There are certain circumstances when surgical management, not “expectant management”, should be more strongly considered. If a woman has had a previous ectopic (a pregnancy in their Fallopian tube) or is in pain, a D & C should be considered to help make sure the failed pregnancy is in the uterus and not the tube. When tubes rupture, because of a growing pregnancy, severe bleeding can occur and women today still die from ectopic pregnancies.
Finally, if a woman is severely anaemic or if an episode of blood loss is more medically dangerous for other than medical reasons, then a more controlled evacuation of the uterus is preferred. For most women, however, the choice can be theirs to make in concert with their care-provider’s recommendations.
4. How do I know if I have an infection?
An infection can occur prior to, during or after a miscarriage and can quickly become very dangerous. If you believe you may have an infection in your uterus (this can affect future pregnancies) seek help as a D&C should be carried out immediately. Symptoms of a miscarriage complicated by infection can include severe abdominal pain, a foul-smelling discharge and fevers. If a D&C is not performed it can greatly increase the potential need for a hysterectomy after becoming septic and cause extreme illness. Women have died from the overwhelming infection.
5. I have had a miscarriage, how long should I expect to continue to have bleeding after my loss?
This depends upon whether a D&C has been performed or if your miscarriage is being passed naturally. Passing a failed pregnancy naturally, bleeding may last for one or two weeks.It should be somewhat heavier than a normal period. With a D&C, the period of bleeding is shorter and most bleeding or spotting will stop within a week of the procedure. However, if large clots begin to pass or there is bleeding over one large pad per hour, you should be evaluated by a medical professional. In addition, if there are symptoms from the blood loss such as lightheadedness, dizziness, severe fatigue or chest pain then you should also seek medical care immediately. After the initial heavier blood loss, spotting and brownish discharge may continue for a week or two.
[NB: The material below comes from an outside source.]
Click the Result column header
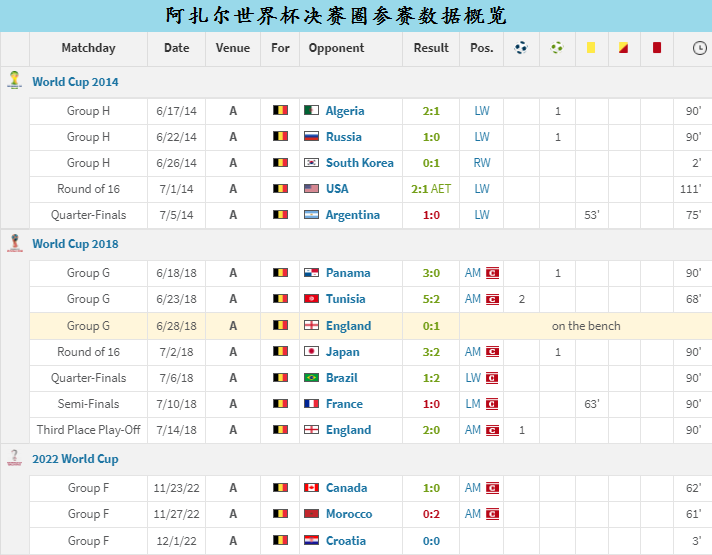 [x=431, y=48]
Returning to normal cycles varies extensively woman to woman, just like after a normal delivery. Some women will resume periods readily, others will have irregular cycles for a while. I usually recommend a woman wait at least 3 or 4 cycles before attempting to conceive again.
6. What are my chances for having another miscarriage?
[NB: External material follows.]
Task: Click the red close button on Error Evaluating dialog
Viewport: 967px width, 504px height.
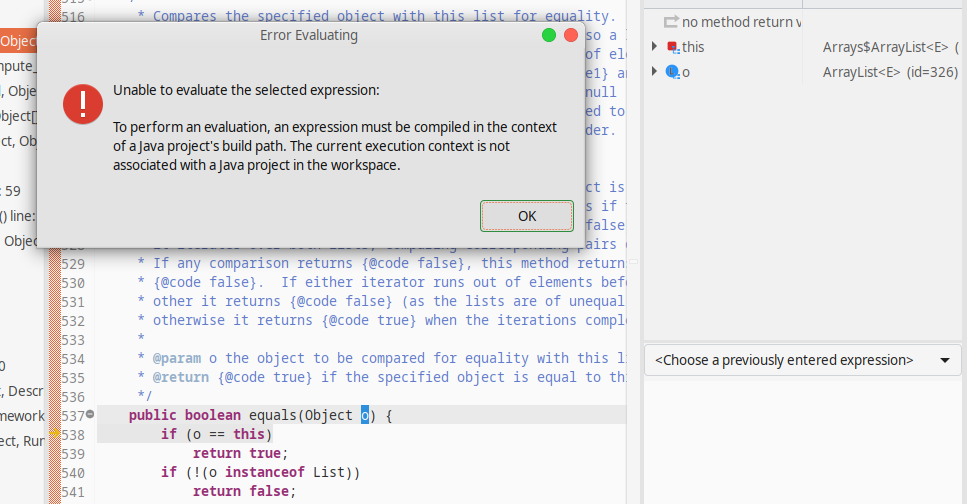Action: pyautogui.click(x=571, y=35)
If this is your first miscarriage or if you have had other normal pregnancies, then you are very likely to have a normal subsequent pregnancy. However, because miscarriages in general are so common, statistically there is a significant chance it could happen again. We do not become medically concerned there is a biological reason for repetitive miscarriage until a woman has more than 2 (or 3) in a row, especially with no prior normal pregnancies.
Women in this situation require extensive work-ups to evaluate potential reasons for recurrent miscarriage.